知道这些线程池底层源码的知识,你也能和面试官扯半小时
2020-12-22 本文已影响0人
Java古德
一、什么是线程池
线程池是一种多线程处理形式,处理过程中将任务添加到队列,然后在创建线程后自动启动这些任务。线程池线程都是后台线程。每个线程都使用默认的堆栈大小,以默认的优先级运行,并处于多线程单元中。如果某个线程在托管代码中空闲(如正在等待某个事件),则线程池将插入另一个辅助线程来使所有处理器保持繁忙。如果所有线程池线程都始终保持繁忙,但队列中包含挂起的工作,则线程池将在一段时间后创建另一个辅助线程但线程的数目永远不会超过最大值。超过最大值的线程可以排队,但他们要等到其他线程完成后才启动。
二、为什么要使用线程池
当系统创建一个新的线程,因为它涉及到与操作系统的交互,所以它的成本是比较高的。经常创建和销毁、使用量特别大的资源,比如并发情况下的线程,对性能影响很大。当程序中需要使用存活周期很短的线程时,应该考虑使用线程池。
三、JDK源码中的线程池
// 创建一个线程池,该线程池重用在一个共享的无界队列上运行的固定数量的线程。
Creates a thread pool that reuses a fixed number of threads operating off a shared unbounded queue.
// 在任何时候,在大多数情况下线程都是活动的处理任务。
At any point, at most {@code nThreads} threads will be active processing tasks.
// 如果在所有线程都处于活动状态时提交额外的任务,它们将在队列中等待,直到有一个线程可用为止。
If additional tasks are submitted when all threads are active, they will wait in the queue until a thread is available.
// 如果任何线程在关闭之前的执行过程中由于失败而终止,那么如果需要执行后续任务,则需要一个新线程来替代它
If any thread terminates due to a failure during execution prior to shutdown, a new one will take its place if needed to execute subsequent tasks.
// 池中的线程将一直存在,直到显式结束
The threads in the pool will exist until it is explicitly.

# [所给记录]
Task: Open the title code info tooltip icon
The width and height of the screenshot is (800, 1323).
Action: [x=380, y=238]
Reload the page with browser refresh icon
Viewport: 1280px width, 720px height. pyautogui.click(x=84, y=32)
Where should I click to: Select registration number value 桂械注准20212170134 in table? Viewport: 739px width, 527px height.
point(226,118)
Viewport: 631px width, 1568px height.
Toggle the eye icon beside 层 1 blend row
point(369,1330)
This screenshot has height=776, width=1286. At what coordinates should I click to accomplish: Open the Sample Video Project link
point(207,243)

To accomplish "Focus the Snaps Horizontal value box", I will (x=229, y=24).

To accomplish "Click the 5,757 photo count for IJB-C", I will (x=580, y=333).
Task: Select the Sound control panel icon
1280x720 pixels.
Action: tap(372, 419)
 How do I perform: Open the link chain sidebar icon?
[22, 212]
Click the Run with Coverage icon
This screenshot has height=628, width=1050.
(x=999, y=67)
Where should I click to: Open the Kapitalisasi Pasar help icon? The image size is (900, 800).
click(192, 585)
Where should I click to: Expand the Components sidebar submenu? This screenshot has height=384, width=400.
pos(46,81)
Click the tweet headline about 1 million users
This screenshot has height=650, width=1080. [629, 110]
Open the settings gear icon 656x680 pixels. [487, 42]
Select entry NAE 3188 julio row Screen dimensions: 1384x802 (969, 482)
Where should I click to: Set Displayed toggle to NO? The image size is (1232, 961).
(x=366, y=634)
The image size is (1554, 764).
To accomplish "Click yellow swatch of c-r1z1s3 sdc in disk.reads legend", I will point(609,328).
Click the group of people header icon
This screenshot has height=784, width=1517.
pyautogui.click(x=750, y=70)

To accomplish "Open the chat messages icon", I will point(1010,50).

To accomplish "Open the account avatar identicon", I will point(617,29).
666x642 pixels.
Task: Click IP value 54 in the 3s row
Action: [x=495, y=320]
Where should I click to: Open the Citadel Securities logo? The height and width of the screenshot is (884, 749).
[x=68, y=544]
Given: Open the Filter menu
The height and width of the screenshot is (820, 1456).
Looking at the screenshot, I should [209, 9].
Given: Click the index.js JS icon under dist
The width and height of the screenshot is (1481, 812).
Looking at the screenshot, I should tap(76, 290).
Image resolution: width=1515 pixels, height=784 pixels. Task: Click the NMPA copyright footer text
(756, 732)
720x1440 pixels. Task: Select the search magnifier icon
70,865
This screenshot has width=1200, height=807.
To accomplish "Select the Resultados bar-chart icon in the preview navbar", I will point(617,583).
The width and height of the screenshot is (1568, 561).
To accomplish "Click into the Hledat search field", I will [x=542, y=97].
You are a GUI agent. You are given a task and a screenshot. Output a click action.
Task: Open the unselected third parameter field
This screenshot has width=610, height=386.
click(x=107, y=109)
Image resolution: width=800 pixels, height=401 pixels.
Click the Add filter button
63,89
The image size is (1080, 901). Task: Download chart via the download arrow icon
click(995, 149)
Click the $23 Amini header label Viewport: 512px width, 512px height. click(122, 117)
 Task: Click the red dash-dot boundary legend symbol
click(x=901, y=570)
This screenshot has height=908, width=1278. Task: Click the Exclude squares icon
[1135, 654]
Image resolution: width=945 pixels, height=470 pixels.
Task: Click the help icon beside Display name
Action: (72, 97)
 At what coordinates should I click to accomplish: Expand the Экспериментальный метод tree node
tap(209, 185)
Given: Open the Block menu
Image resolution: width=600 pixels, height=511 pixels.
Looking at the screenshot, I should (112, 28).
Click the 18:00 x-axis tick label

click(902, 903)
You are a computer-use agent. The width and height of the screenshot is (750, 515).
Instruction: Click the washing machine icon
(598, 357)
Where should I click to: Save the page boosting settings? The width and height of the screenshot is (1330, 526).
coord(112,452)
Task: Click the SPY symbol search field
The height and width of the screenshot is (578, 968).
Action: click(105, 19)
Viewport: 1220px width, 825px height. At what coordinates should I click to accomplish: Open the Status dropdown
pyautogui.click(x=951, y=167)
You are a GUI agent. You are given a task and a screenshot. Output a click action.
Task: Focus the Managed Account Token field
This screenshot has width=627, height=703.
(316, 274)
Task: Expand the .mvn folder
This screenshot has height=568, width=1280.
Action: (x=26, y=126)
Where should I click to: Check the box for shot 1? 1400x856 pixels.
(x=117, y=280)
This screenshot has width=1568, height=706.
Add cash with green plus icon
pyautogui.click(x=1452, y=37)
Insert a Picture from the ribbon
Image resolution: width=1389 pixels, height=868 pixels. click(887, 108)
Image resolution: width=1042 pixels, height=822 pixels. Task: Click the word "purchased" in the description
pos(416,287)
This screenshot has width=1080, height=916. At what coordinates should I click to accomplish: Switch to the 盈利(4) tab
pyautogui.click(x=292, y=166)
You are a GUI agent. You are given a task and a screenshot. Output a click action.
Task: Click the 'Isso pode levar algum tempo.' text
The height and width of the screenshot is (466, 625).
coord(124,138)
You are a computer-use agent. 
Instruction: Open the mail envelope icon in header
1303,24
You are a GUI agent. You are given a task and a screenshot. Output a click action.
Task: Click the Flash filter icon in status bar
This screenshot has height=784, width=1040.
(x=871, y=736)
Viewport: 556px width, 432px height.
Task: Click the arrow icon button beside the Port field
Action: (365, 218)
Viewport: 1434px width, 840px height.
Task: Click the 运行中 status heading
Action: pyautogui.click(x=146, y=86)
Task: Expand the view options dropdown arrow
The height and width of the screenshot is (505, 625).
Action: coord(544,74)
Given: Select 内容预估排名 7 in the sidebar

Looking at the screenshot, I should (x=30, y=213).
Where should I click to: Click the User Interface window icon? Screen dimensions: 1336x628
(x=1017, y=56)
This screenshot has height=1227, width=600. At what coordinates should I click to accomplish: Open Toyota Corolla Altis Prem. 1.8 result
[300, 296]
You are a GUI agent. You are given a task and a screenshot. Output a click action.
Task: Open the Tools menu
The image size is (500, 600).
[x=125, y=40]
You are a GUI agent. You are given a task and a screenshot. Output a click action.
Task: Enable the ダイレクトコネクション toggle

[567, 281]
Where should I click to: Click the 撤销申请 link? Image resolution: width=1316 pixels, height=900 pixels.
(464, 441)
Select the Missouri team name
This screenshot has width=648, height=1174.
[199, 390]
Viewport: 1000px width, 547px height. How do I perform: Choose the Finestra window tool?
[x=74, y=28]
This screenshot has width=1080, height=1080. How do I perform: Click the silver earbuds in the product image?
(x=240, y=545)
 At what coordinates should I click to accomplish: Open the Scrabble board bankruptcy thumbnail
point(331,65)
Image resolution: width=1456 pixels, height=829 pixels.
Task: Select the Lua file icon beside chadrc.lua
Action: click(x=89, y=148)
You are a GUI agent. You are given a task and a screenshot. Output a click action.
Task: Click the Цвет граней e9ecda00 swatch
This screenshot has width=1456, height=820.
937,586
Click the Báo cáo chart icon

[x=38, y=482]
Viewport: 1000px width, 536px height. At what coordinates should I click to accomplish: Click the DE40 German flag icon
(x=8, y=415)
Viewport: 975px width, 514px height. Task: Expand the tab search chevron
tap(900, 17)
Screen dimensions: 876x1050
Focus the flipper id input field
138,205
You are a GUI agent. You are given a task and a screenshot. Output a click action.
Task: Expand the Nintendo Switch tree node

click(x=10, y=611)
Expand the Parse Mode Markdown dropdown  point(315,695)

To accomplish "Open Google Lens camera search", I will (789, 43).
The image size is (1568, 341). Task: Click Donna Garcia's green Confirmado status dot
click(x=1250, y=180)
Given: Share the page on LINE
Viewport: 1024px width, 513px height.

# [必做任务]
1. 把选定文本中以“线程池是一种多线程处理形式”开头的那一段改写成要点列表,保留其主要事实。
2. 根据选定文本,用一到三句话说明系统创建新线程的成本为什么比较高,以及经常创建和销毁线程会带来什么影响。
3. 从选定文本中打印“知道这些线程池底层源码的知识,你也能和面试官扯半小时”与“thread is available.”之间的文字,首尾两处也要包括在内。
这些记录是另行提供的独立材料。

# [参考答案]
1.
- 线程池是一种多线程处理形式:任务先被添加到队列,线程创建后会自动启动这些任务。
- 线程池线程都是后台线程,使用默认的堆栈大小,以默认的优先级运行,并处于多线程单元中。
- 如果某个线程在托管代码中空闲(如正在等待某个事件),线程池会插入另一个辅助线程,使所有处理器保持繁忙。
- 如果所有线程都始终繁忙,而队列中仍有挂起的工作,线程池会在一段时间后再创建一个辅助线程,但线程数目永远不会超过最大值。
- 超过最大值的线程可以排队,要等其他线程完成后才启动。

2. 系统创建新线程时要与操作系统交互,所以成本比较高。并发情况下的线程属于经常创建和销毁、使用量特别大的资源,这种做法会对性能造成很大影响。

3.
知道这些线程池底层源码的知识,你也能和面试官扯半小时
2020-12-22 本文已影响0人
Java古德
一、什么是线程池
线程池是一种多线程处理形式,处理过程中将任务添加到队列,然后在创建线程后自动启动这些任务。线程池线程都是后台线程。每个线程都使用默认的堆栈大小,以默认的优先级运行,并处于多线程单元中。如果某个线程在托管代码中空闲(如正在等待某个事件),则线程池将插入另一个辅助线程来使所有处理器保持繁忙。如果所有线程池线程都始终保持繁忙,但队列中包含挂起的工作,则线程池将在一段时间后创建另一个辅助线程但线程的数目永远不会超过最大值。超过最大值的线程可以排队,但他们要等到其他线程完成后才启动。
二、为什么要使用线程池
当系统创建一个新的线程,因为它涉及到与操作系统的交互,所以它的成本是比较高的。经常创建和销毁、使用量特别大的资源,比如并发情况下的线程,对性能影响很大。当程序中需要使用存活周期很短的线程时,应该考虑使用线程池。
三、JDK源码中的线程池
// 创建一个线程池,该线程池重用在一个共享的无界队列上运行的固定数量的线程。
Creates a thread pool that reuses a fixed number of threads operating off a shared unbounded queue.
// 在任何时候,在大多数情况下线程都是活动的处理任务。
At any point, at most {@code nThreads} threads will be active processing tasks.
// 如果在所有线程都处于活动状态时提交额外的任务,它们将在队列中等待,直到有一个线程可用为止。
If additional tasks are submitted when all threads are active, they will wait in the queue until a thread is available.